Nope. Mm-mm. So yeah. I don't think that will ever change Oh my gosh. Her with that closet, but Oh, we can report a semi update on the flooded kitchen that we had several weeks ago. Our insurance company did say, yes. That's a covered claim. And then we learn neither of us has ever filed a home insurance plan before. We are learning all of this as we go, and I've had to Google shit. Well, here's what here's what. If you don't know, I'll I'll help you know because I didn't know.

They don't and I knew they wouldn't just send us the money because then you could spend it on whatever the fuck you wanted, and they don't want you to do that either. So they send you a check with homeowners names on it, that's both of us, and your mortgage company on it.

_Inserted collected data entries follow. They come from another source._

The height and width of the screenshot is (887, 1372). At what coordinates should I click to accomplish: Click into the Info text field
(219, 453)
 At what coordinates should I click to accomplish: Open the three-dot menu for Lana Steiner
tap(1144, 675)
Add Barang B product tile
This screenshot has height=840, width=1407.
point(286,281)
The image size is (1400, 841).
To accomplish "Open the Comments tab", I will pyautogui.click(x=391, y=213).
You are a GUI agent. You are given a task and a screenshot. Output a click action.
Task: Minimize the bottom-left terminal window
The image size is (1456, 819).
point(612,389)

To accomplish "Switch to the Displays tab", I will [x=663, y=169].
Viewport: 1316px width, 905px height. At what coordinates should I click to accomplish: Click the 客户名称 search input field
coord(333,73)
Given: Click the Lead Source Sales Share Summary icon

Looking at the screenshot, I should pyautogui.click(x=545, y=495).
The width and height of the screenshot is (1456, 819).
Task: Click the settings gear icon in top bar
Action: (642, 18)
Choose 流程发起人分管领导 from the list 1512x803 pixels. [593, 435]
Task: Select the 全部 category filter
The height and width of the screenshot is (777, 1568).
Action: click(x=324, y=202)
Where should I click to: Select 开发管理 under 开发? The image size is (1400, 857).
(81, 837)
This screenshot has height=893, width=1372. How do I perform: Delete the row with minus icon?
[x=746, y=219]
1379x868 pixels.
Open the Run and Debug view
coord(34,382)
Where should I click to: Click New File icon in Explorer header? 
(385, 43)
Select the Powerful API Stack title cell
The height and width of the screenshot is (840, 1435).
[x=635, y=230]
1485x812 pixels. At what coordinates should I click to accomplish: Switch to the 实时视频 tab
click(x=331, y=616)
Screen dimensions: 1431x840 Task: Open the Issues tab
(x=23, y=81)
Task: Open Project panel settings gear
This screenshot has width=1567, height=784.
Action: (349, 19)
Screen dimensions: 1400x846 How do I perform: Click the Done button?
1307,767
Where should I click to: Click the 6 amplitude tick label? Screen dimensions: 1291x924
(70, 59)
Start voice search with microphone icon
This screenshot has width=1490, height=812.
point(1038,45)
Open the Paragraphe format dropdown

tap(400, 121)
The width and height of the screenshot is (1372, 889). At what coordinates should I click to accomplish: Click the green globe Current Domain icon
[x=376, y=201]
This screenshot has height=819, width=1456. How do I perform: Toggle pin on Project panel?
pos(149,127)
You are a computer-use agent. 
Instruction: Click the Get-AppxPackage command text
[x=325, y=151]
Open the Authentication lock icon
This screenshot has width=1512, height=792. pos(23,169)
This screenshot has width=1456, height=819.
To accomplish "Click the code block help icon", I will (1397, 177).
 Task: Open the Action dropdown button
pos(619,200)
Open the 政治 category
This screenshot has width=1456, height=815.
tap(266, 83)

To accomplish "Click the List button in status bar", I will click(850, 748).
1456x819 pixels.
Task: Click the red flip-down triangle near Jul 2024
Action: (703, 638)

Yeah. And so everybody has to endorse it, and then the mortgage company gets to decide how the money

is dispersed. And ours, I don't know if ours is making it complicated or if this is what others do, but it's gonna be a long process now. It's not just a, hey, hire a contractor, you know, get a quote, have them start working. Personally, I would just prefer if we hired them and everybody agreed to them, and then the fucking insurance company just fucking paid them. To me, that'd be the simplest thing. I know. That is not what is happening. Nope. I'm still not a 100% sure what is happening.

But Insane. Well, I guess we'll find out. Eventually, we'll have a new kitchen floor, though. Yeah. So there's that. That and I do not know what that is gonna do to recording shit. I have no fucking clue. Yeah. But our next now now that we're past the holidays, the next project is to start getting quotes so we can figure out who we, wanna work with Mhmm. That will accept that this is a home insurance thing and it's going to be jacked up and slow. Right. Can you be patient with it? Mhmm.

So yeah. So that'll be happening. Mhmm. Is there any other home stuff going on? I I kept thinking there was something that was gonna happen that was probably gonna affect recording, and maybe I'm just thinking of the floors. Maybe that's all that I'm joining. I didn't think of really happening. Yeah. So yeah. Those are there's some life updates. The kids are good. Mhmm. The youngest is doing just fine. The oldest is, he took some a few months off from working to get through, fall semester.

He's going back to work because his spring semester is a little lighter. It looks like and I hate to say this. I am a proud band mom. I will go to all the concerts, but there is a possibility we will have fewer concerts to go to in spring semester. And it will, the concerts we do go to will be the the ensembles that we really like to listen to. And I I feel bad about being excited about. But so yeah. So yeah. That's that's us. Mhmm. And we're back. Yeah. Here we are. Here we are.

In our chairs. Yep. Doing our thing. Doing our thing. Did it only take us 85 tries to get the mics fully functioning? Yeah. Yeah. Yeah. But it's fine. It's fine. It's fine. We got here Yeah. Eventually. So now I guess we're gonna go. Yep. Okay. Okay. Bye. Bye.